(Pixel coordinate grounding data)

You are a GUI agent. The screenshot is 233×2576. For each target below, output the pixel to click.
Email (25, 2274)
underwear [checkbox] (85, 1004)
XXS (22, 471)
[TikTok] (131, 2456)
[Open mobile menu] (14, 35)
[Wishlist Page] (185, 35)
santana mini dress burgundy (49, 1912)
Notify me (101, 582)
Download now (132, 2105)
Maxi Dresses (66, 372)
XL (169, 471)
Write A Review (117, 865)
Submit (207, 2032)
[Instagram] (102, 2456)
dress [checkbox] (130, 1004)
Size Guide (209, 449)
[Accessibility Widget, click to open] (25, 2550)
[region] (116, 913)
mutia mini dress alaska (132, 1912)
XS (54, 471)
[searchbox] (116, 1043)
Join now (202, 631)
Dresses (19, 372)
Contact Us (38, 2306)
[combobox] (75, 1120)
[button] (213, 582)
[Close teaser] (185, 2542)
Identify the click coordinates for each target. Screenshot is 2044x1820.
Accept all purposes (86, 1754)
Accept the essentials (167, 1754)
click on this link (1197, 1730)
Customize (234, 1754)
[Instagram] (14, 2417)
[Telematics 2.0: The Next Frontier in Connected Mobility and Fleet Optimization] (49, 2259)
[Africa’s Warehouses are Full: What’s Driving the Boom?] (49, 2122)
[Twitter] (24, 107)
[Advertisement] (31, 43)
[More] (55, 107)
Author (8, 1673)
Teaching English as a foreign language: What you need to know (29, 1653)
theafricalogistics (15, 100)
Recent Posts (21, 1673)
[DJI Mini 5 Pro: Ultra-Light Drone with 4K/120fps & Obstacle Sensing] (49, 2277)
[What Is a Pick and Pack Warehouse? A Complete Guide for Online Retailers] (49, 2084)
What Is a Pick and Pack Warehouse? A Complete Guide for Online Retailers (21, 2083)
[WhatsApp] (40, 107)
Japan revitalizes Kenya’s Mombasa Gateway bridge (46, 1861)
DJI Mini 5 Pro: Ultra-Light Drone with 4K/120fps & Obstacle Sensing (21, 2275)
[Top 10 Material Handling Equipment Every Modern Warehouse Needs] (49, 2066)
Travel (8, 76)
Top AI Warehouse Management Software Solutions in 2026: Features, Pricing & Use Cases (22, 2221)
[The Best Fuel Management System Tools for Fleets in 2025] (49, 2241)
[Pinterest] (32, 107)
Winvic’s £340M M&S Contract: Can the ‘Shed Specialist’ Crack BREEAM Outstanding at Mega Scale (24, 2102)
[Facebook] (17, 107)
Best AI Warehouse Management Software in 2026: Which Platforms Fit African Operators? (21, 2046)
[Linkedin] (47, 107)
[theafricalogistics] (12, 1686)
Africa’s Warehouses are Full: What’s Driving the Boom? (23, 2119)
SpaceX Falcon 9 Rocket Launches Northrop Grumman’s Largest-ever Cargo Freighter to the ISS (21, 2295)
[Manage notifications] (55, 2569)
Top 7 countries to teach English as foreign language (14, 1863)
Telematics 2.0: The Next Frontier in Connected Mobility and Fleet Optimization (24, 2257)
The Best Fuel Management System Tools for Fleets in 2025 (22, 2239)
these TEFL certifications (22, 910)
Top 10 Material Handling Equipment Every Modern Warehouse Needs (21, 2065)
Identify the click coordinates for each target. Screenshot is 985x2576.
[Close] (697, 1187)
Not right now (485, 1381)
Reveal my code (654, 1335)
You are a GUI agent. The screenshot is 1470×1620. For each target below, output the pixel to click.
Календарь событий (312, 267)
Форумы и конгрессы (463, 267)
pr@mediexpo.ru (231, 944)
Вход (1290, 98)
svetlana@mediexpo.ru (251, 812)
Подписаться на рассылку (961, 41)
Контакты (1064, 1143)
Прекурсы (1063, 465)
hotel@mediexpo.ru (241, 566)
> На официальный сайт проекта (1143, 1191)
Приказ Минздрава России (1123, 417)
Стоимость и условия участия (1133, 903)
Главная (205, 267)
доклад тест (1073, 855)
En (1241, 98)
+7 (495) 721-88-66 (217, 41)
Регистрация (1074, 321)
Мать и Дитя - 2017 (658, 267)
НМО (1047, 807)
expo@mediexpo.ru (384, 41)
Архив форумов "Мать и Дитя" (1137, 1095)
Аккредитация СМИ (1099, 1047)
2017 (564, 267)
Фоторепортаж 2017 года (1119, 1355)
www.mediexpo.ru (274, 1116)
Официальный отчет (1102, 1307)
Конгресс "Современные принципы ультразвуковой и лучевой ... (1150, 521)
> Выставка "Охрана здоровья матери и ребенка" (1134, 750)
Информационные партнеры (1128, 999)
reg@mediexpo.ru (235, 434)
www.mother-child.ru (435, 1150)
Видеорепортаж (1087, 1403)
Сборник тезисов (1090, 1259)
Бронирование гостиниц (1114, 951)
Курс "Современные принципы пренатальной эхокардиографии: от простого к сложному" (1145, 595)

> _What the exercise asks_
Taking the entries above, restate exactly those lines that fall between the line with "[Africa’s Warehouses are" and the line with "[What Is a Pick", keeping both of those lines too.

> _Answer section_
[Africa’s Warehouses are Full: What’s Driving the Boom?] (49, 2122)
[Twitter] (24, 107)
[Advertisement] (31, 43)
[More] (55, 107)
Author (8, 1673)
Teaching English as a foreign language: What you need to know (29, 1653)
theafricalogistics (15, 100)
Recent Posts (21, 1673)
[DJI Mini 5 Pro: Ultra-Light Drone with 4K/120fps & Obstacle Sensing] (49, 2277)
[What Is a Pick and Pack Warehouse? A Complete Guide for Online Retailers] (49, 2084)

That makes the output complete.